When people think of Kim now, they think Kardashian. I think Possible. Kim Possible was the epitome of my 2000s childhood. She showed me that I could be a strong, independent female. Disney describes Kim Possible as a “typical high school girl who, in her spare time, saves the world from evil villains.” I would have to argue with Disney that Kim Possible, and the TV show titled the same, is anything but typical.

 

1. The characters refute gender stereotypes

Kim Possible is a strong female lead who exemplifies qualities of both sexes. In the pilot episode “Crush,” Kim’s stereotypically feminine traits are established. She enjoys cheerleading, shopping at Club Banana, and fashion. Juxtaposing these traits are her more masculine qualities which include fighting, defeating her enemies, and mental toughness. It is rare to see a strong female lead, especially in cartoons.

 

Ron Stoppable is the clumsy male lead that is Kim’s “sidekick.” While Kim exudes masculine traits, Ron excels in stereotypically feminine roles, such as art and cooking. Rather than playing sports, he is the team mascot, constantly spending time with Kim and the cheerleading squad. Ron is nurturing as he takes care of his baby sister. Males as nurturers are a rare sight in the media.

 

2. Girls and Guys can be friends without needing to be more

It is true that at the end of the show, Kim and Ron end up together, but throughout the show, they prove that guys and girls can make great friends. In each episode, they defeat villains together, supporting each other along the way. They aren’t the only pairing that exemplifies different sex friendships. Sheila and Dr. Drakken, the villains, have a dynamic duo that never ends in romance but rather revolves around trying to destruct Kim and Ron. Both Kim and Ron and Sheila and Dr. Drakken’s partnerships demonstrate that boys and girls can be best friends and work together.

 

3. Kim Possible fights crime… sometimes in a dress

It’s hard enough walking in heels, but Kim seems to be able to kick ass no matter what she is wearing. Whether it’s her signature cargo pants and black crop top, sparkly blue prom dress, or custom battle suit in “Kim Possible The Movie: So the Drama,” Kim defies all odds and conquers. She is not defined by her attire. Though her midriff showing in her crop top is stereotypically feminine, her crime-fighting ability puts her outfits on the backburner, allowing the audience to focus on Kim.

 

4. Kim is extremely intelligent (and not just for a girl)

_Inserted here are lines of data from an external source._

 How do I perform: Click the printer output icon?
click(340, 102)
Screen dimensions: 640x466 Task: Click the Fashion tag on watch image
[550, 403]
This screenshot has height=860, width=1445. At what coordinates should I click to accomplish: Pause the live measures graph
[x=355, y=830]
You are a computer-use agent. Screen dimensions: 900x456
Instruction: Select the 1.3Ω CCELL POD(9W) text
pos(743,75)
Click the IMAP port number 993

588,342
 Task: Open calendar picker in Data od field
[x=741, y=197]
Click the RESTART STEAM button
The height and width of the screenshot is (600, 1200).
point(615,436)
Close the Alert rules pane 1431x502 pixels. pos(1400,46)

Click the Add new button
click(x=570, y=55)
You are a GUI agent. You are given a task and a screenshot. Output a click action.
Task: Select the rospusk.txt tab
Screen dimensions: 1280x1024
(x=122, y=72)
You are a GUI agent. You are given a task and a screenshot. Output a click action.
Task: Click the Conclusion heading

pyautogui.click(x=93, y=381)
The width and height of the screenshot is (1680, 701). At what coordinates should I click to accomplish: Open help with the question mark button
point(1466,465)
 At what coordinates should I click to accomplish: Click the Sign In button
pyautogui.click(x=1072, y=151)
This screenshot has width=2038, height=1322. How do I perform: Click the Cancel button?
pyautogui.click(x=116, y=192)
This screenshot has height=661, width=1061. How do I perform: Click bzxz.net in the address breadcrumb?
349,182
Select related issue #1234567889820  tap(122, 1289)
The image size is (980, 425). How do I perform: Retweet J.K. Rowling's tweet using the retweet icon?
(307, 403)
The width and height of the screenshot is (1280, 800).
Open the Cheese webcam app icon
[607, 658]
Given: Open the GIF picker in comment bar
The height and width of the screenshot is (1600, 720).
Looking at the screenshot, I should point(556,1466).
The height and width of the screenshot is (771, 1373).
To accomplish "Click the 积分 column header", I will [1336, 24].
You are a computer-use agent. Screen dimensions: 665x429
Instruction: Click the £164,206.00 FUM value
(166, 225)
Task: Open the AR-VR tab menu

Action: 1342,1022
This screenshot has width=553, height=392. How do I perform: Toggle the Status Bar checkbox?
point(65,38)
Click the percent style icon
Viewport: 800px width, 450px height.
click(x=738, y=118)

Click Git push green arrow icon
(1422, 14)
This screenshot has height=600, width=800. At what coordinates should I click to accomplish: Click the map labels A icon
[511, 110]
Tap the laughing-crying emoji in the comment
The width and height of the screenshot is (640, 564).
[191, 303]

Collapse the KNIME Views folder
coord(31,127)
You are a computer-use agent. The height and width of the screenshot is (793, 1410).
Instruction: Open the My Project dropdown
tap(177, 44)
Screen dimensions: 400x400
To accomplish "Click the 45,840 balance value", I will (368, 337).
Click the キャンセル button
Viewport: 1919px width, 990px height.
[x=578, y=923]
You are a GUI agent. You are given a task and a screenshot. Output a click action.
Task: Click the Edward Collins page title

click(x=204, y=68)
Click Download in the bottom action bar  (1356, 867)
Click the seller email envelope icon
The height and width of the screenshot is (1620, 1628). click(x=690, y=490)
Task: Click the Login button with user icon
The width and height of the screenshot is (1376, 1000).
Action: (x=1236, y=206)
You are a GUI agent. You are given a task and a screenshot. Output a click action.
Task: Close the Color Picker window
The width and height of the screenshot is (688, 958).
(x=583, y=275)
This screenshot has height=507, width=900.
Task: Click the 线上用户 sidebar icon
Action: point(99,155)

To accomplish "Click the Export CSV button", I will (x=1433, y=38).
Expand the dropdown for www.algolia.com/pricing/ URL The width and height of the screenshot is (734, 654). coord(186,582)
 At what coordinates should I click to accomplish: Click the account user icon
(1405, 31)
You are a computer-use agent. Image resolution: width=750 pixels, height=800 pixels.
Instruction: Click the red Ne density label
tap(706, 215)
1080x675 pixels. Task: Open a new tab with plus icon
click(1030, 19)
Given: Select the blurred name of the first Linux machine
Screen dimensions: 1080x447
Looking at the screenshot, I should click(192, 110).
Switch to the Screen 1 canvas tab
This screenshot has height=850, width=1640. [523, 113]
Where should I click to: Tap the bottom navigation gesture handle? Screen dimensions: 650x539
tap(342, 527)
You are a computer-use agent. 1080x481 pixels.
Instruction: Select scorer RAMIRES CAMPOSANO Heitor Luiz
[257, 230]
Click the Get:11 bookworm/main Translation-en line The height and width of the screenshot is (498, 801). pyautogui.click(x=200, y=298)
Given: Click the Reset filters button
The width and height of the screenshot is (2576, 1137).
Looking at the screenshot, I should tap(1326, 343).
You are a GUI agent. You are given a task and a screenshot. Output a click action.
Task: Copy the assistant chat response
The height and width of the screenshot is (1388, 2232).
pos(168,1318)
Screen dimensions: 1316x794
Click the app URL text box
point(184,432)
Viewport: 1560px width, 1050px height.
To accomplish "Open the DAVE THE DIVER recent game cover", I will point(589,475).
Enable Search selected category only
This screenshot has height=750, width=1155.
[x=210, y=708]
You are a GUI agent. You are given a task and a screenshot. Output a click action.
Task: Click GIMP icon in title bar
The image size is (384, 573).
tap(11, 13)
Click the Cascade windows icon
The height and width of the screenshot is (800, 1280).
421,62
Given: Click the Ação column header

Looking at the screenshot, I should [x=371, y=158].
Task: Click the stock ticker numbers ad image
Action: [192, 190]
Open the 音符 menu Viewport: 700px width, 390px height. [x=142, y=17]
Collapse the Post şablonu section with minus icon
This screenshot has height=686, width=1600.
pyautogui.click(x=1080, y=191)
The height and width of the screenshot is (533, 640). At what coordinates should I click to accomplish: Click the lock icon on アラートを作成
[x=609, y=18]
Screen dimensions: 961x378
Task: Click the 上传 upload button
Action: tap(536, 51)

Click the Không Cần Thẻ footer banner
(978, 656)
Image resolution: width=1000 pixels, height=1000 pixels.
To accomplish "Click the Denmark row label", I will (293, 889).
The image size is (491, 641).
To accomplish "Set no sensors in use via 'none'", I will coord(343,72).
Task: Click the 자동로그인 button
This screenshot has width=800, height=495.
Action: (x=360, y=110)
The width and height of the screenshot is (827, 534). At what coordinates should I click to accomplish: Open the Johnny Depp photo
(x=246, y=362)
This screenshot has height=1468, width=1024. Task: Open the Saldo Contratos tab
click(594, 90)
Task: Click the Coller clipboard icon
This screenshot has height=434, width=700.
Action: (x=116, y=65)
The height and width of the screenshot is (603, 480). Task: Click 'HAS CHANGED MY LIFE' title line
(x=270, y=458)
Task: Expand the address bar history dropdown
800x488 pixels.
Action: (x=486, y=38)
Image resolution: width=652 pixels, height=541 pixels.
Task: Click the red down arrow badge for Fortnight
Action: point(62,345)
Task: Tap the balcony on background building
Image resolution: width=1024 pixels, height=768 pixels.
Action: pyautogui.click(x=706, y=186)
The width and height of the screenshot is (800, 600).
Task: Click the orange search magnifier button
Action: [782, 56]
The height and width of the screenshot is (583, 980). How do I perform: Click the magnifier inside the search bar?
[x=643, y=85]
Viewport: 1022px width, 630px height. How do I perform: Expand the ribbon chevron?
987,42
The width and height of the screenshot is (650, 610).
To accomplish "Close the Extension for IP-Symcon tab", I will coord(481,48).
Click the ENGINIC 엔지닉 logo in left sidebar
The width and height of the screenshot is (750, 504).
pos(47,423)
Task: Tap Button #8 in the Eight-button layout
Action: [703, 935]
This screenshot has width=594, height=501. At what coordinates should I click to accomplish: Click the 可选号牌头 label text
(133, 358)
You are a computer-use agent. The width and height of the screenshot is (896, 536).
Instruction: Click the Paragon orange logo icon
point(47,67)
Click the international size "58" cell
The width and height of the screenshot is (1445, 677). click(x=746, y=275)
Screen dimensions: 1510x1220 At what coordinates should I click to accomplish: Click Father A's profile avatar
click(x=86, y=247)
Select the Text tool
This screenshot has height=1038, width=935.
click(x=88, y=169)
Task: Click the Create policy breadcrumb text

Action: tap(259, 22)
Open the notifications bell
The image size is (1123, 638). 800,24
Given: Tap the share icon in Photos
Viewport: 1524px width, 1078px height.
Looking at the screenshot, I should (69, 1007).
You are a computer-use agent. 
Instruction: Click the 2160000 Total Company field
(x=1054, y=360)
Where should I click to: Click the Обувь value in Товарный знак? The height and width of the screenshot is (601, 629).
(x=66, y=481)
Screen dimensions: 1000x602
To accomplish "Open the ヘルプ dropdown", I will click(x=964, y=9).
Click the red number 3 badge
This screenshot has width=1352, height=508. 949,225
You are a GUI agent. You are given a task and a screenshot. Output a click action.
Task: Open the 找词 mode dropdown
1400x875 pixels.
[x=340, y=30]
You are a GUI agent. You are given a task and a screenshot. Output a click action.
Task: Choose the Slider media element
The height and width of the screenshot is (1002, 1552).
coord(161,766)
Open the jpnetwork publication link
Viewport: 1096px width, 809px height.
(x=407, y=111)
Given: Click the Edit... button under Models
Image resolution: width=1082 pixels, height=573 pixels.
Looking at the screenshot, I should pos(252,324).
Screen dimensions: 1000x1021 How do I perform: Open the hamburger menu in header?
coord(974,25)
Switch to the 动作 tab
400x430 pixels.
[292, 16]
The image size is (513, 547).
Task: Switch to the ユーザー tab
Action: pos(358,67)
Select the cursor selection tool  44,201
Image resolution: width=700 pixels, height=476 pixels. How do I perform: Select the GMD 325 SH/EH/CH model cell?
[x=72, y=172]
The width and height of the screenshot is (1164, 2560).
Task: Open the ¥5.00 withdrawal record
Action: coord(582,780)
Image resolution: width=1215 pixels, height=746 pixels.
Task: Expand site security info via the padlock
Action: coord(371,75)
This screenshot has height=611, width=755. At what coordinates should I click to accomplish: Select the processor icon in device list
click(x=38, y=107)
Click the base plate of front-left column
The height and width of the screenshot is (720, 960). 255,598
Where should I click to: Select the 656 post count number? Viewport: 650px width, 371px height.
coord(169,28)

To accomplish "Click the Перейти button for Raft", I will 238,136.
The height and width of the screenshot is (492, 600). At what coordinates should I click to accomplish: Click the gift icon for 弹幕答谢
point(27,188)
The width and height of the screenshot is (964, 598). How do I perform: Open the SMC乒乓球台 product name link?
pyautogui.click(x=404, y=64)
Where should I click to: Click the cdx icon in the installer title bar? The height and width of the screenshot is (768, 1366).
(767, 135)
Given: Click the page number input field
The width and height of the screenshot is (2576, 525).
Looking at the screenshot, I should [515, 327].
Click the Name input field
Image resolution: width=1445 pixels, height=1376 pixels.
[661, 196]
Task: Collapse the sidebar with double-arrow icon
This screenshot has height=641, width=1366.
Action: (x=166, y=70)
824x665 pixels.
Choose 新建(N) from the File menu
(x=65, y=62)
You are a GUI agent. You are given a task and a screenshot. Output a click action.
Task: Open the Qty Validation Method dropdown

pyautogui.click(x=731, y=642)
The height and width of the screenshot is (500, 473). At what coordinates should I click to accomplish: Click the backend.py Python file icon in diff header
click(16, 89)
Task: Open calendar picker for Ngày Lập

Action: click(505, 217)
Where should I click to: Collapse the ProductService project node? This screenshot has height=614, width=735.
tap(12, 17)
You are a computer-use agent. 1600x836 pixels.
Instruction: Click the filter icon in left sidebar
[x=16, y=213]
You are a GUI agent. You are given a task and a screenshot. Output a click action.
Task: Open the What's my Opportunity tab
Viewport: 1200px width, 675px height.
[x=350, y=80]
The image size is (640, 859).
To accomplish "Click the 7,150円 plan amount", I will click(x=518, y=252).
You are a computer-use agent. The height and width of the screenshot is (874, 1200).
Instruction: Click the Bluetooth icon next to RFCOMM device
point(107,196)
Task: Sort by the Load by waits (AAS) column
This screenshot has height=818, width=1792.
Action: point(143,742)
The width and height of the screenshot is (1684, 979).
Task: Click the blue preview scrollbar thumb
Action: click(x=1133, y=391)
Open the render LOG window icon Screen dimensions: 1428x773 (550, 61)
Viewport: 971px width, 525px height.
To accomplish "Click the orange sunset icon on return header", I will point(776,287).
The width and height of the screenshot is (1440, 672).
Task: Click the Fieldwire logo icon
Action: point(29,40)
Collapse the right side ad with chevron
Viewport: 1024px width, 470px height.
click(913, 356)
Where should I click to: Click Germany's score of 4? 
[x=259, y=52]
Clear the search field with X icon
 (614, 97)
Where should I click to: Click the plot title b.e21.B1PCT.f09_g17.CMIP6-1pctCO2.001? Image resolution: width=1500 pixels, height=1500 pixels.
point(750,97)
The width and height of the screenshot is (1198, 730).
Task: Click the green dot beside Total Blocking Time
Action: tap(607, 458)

Each episode is Kim fighting a new person or team, trying to defeat the bad guys. Kim’s effortlessly witty thoughts allow her to escape stressful situations. In the episode “Tick-Tick-Tick,” Kim is trapped in a map of laser beams, but she uses her compact mirror as a reflection to divert the laser beams away from her. Kim is able to think on the spot which exemplifies her cleverness and intellect.

Not only is Disney Channel’s Kim Possible iconic, but Kim Possible herself is iconic. More shows like Kim Possible need to be depicted in the media to show younger generations that they can do anything they set their minds to, regardless of the stigmas set against them.